Source document:
# # # # # # #

Wouldn't be a bad idea to rip off more siding along length and check for termite damage farther along. Damage may not show, poke with screw driver or ice pick or such.

Ice pick? Back when I was setting sills in mortar we got ice picks free at the ice house. Now ya gotta search the hardware store, they aren't in the kitchen area with cast iron pans and pressure cooker gaskets, now they are in tool area. If ya ask a younger clerk where they are, he'll stare at you blankly. So ask the old guy in the back. The one that's at least as old as me.
 
John: An ice pick in the tool dept. is called an "awl" or just grind down an old screwdriver.
 
All in all, I'd say you're correct, neal, but just the other day i was over in a real hardware store and right there in the tool section was an old fashioned ice pick, plainly labeled on the display card as such. wasn't any advertising on the handle though. Now it was hanging amongst the awls, the scratch awl, the screw awl, the leather awl, and i dunno what all awls, there was a awful lot of awls all hangin there. I got a leather awl called "The Awl for All" with a spool of waxed thread built in and 3 difurnt needles in the handle. As handy as it is, Fireguy, don't try to sew the joists to the sill.
 
No palm with mine, which is odd since I got it years ago at a Tandy Leather shop, back when there was one next door to every Radio Shack. No doubt Tandy wanted me to by a chunk of bull hide and make my own. I also got a rotary hole punch back then to make various sizes. They sell as seen on YV now as if it was an amazing new over priced invention. If you order now you can get two, Double your hole out put. Make more sense to include the awl for all. I use the punch more making rubber washers from old inner tubes. Big usable inner tubes have gone the way of the free ice pick.

I don't think termites eat leather, with an awl and punch, we could cover our homes with leather or inner tubes.

Now back to the sill.Since the floor doesn't extend under the walls, it would be a good idea to check caulking and insulation right at floor edge while you're there. And, Fireguy, check for fire blocks in walls just above floor, and end/rim joist/band on ends of floor joists.Older Western or balloon frames are notorious for lack of fire blocks.

# # # # # # #

[Stored dataset items]
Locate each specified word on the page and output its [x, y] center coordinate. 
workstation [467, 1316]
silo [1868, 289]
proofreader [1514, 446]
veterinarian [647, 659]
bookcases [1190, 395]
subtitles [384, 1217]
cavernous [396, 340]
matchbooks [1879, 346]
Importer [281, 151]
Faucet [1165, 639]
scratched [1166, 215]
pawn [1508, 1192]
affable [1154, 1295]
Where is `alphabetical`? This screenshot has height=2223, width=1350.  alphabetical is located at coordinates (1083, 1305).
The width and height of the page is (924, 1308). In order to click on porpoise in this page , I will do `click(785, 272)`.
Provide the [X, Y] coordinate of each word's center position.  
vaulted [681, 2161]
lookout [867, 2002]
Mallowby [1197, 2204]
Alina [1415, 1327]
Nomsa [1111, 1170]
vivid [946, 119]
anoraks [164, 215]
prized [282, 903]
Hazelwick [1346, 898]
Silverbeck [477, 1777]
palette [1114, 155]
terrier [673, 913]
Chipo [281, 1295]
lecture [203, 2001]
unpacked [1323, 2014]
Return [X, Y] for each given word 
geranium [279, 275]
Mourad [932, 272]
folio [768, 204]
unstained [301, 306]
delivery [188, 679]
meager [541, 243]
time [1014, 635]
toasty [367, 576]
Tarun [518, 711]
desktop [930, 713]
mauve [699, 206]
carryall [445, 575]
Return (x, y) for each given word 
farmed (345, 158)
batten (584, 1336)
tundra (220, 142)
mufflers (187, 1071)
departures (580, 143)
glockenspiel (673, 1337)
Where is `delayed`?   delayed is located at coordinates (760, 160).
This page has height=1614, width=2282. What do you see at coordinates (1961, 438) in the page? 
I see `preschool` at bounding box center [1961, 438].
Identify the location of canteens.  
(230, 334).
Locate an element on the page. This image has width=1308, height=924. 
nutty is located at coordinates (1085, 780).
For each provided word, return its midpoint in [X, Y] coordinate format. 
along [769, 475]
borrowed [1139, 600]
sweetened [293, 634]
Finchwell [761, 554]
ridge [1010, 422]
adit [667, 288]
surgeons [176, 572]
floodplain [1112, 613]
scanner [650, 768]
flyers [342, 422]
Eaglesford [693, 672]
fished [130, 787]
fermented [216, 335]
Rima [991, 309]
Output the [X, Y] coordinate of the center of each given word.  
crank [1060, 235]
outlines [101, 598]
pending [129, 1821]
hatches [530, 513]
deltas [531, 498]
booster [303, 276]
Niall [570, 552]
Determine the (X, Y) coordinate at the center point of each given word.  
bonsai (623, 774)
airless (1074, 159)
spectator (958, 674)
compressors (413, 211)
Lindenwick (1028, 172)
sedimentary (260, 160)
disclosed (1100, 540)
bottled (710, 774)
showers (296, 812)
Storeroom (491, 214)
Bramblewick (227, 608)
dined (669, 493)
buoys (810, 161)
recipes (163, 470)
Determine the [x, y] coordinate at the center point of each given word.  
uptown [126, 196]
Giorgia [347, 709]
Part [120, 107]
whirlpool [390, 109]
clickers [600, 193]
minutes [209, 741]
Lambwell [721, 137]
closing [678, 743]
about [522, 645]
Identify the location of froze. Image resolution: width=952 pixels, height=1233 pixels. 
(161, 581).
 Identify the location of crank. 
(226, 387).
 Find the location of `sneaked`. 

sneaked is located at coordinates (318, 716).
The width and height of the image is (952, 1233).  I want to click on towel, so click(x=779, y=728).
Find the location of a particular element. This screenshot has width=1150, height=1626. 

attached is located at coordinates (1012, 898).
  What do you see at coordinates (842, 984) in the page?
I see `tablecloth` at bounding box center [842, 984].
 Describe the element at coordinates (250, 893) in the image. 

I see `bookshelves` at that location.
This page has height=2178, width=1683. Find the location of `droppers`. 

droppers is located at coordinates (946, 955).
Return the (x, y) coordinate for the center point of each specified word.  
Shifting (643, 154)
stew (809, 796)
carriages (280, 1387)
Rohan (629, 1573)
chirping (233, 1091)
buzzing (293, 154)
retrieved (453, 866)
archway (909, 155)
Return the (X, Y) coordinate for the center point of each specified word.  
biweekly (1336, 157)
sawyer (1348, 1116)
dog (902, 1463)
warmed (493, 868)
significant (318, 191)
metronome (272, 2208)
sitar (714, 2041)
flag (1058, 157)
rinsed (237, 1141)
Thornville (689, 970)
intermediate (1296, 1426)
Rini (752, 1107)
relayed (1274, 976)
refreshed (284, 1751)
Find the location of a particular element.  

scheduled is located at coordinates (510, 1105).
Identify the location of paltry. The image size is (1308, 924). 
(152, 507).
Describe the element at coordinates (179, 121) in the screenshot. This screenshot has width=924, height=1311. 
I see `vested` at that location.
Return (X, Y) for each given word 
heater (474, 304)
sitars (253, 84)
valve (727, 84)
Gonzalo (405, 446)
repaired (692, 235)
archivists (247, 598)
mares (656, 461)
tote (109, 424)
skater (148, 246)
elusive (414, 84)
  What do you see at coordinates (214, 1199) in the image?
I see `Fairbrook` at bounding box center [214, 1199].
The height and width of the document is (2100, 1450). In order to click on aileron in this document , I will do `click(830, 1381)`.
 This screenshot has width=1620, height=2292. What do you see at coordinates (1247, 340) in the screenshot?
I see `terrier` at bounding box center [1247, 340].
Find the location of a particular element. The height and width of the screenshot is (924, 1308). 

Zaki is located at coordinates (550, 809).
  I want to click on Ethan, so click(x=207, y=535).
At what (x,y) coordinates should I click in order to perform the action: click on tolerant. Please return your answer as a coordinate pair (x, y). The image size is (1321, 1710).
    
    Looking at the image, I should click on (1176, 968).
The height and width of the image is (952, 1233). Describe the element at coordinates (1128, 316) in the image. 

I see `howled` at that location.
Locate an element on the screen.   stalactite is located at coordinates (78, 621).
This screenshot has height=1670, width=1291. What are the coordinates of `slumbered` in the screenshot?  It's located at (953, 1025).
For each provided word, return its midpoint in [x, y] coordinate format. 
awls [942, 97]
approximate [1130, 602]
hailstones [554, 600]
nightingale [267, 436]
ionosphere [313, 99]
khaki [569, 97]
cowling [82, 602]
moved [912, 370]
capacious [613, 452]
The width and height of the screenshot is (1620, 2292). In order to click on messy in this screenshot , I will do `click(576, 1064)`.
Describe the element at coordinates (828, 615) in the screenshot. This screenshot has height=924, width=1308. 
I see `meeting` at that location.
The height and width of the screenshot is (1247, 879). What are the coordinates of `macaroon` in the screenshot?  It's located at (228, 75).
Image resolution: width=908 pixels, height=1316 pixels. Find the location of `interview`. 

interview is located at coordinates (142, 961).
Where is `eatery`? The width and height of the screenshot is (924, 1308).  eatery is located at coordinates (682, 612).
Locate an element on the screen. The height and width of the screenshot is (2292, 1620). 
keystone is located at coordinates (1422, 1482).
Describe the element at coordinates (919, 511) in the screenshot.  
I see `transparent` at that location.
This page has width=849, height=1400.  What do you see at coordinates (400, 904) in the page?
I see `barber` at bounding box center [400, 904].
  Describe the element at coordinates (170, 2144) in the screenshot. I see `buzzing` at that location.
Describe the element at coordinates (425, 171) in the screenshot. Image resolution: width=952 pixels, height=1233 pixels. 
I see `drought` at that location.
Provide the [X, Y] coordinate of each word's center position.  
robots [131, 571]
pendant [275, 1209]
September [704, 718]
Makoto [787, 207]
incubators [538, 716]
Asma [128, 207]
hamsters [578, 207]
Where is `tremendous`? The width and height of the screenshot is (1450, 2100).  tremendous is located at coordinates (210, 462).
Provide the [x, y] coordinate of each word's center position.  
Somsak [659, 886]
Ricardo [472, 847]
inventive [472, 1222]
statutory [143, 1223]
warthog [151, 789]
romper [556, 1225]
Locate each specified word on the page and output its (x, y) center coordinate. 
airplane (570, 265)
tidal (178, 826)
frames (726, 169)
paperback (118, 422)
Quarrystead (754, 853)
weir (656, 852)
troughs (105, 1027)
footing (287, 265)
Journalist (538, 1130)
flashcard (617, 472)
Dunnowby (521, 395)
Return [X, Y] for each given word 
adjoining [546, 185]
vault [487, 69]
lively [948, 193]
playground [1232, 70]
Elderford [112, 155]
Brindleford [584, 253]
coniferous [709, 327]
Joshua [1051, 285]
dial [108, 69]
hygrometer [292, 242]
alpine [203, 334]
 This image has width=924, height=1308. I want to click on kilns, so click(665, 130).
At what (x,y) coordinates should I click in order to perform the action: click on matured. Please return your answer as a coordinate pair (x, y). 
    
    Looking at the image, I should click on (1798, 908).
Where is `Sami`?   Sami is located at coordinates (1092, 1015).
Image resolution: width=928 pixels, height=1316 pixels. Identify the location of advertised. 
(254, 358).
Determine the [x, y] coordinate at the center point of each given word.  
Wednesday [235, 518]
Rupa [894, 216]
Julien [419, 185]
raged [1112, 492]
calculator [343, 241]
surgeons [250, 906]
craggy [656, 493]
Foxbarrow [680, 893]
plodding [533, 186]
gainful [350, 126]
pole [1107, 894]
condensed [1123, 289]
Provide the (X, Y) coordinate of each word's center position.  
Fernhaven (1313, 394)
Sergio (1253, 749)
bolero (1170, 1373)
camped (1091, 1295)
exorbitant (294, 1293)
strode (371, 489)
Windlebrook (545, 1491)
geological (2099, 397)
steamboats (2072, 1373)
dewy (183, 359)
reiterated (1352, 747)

# # # # # # #

Apply what you read:
1. Rewrite the passage on checking a sill for termite damage from "Ice pick? Back" to "an old screwdriver.", putting "lumber yard" in place of "hardware store".
2. Write the next part of the discussion on checking a sill for termite damage, picking up after its final sentence.

Results for the exercise:
1.
Ice pick? Back when I was setting sills in mortar we got ice picks free at the ice house. Now ya gotta search the lumber yard, they aren't in the kitchen area with cast iron pans and pressure cooker gaskets, now they are in tool area. If ya ask a younger clerk where they are, he'll stare at you blankly. So ask the old guy in the back. The one that's at least as old as me.
 
John: An ice pick in the tool dept. is called an "awl" or just grind down an old screwdriver.

2.
I had weather coming so I had to get the house closed up. I pulled siding and sheating and found the entire length of the 6 x 8 beam had been eaten. I pulled all of it out and replaced the entire 12' section. I first put in a PT 2x8 nailed it to the ends of the floor joists. Thank goodness the bugs didn't like the floor joists. Ate right around them. Then I glued and nailed 7/16 OSB to 2x. Finally I put another PT 2 x 8 glued and nailed on the oustside. This gave me enough width to support the wall studs. Had to trim several studs to get them back on top of the 2x's. The wall had settled about 3/8 to 1/2" and I could not find enough support to get it jacked back up. I will get in the crawl space and put 2 x 8 pieces betweem floor joists later for additional bracing. The floor joist were already sitting on the brick foundation. The termite shield is a good plan but just was not practical in the space and time allowed. I have a low exspansion foam gun which I will use to fill any gaps or cracks left and seal everything up tight. I also have a termite treatment plan and bait stations around the perimeter of the house now. If it weren't for back luck I'd have no luck at all........... Guess I will get out the wire and get busy on the next step.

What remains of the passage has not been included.